Figure 3.

G184S KI B cells have impaired chemokine receptor signaling and they home poorly to LNs. (A) Intracellular calcium response to near optimal chemokine concentrations using splenic B cells from wild type or G184S KI mice. The indicated chemokine and concentration used are shown. The results shown for each time point is the mean response from duplicate wells seeded with B cells from either wild type or G184S KI mice. Each experimental value is the mean of 2 determinations from 3 wild type and 3 G184S KI reconstituted mice. Assay was done duplicate per mouse. The basal levels of calcium were used to normalize the responses. (B) Peak intracellular calcium plotted as a function of the log concentration of the indicated chemokine concentration. Results from 3 wild type and 3 G184S KI reconstituted mice performed in duplicate. Data shown as mean +/− standard error of the mean. A non-linear regression curve fit generated using Prism software.

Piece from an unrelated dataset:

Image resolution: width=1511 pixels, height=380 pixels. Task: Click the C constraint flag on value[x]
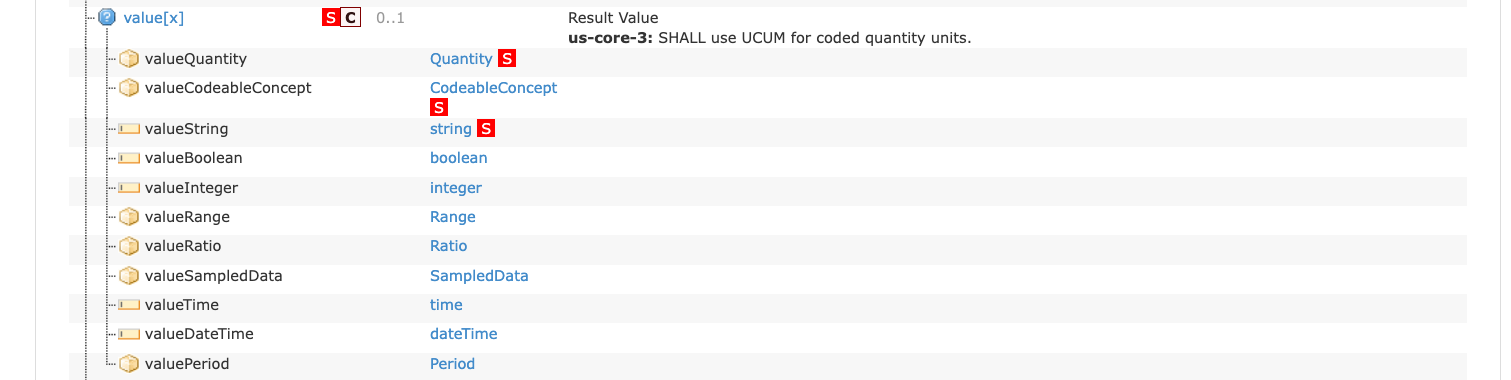pos(350,17)
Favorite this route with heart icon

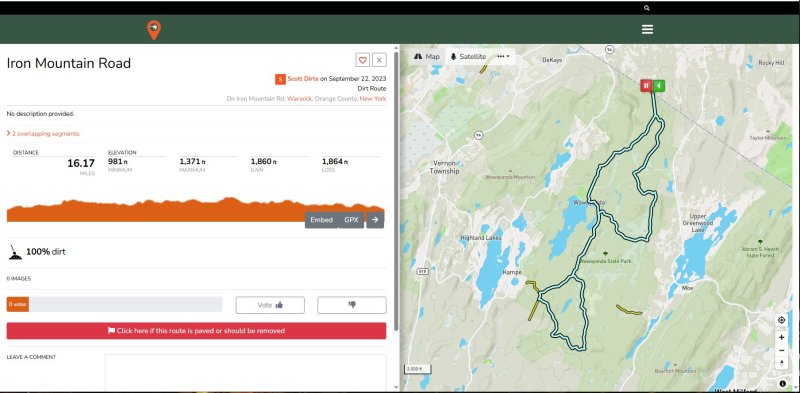pyautogui.click(x=362, y=60)
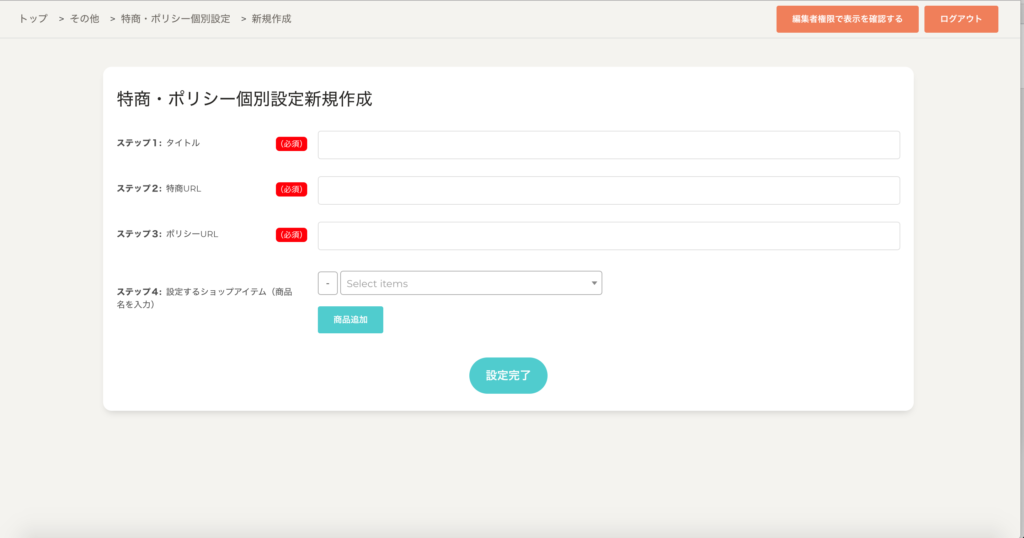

Statistical differences calculated by one-way Anova. (C) Analysis of Intracellular calcium levels in non-stimulated wild type and G184S KI B cells prepared in from 3 wild type and 3 G184S KI bone marrow reconstituted mice. Data shown as mean +/− standard error of the mean. Statistical differences calculated by unpaired t test. (D) Immunoblotting for pERK, total ERK, pAKT, and total AKT in B cell lysates from B cell stimulated with CXCL12 (100 ng/ml). The B cells were prepared from 2 wild type and 2 G184S KI reconstituted mice. Fold change is shown. (E) Results from a 2 hour homing assay. B cells prepared from 3 wild type and 3 G184S KI bone marrow reconstituted mice were labeled and injected intravenously into 6 wild type mice. The numbers of cells in the blood, spleen, popliteal LN, and the inguinal LNs were determined by flow cytometry. Experiment performed three times with similar results. Data shown as mean +/− standard error of the mean. Statistical differences calculated by t test.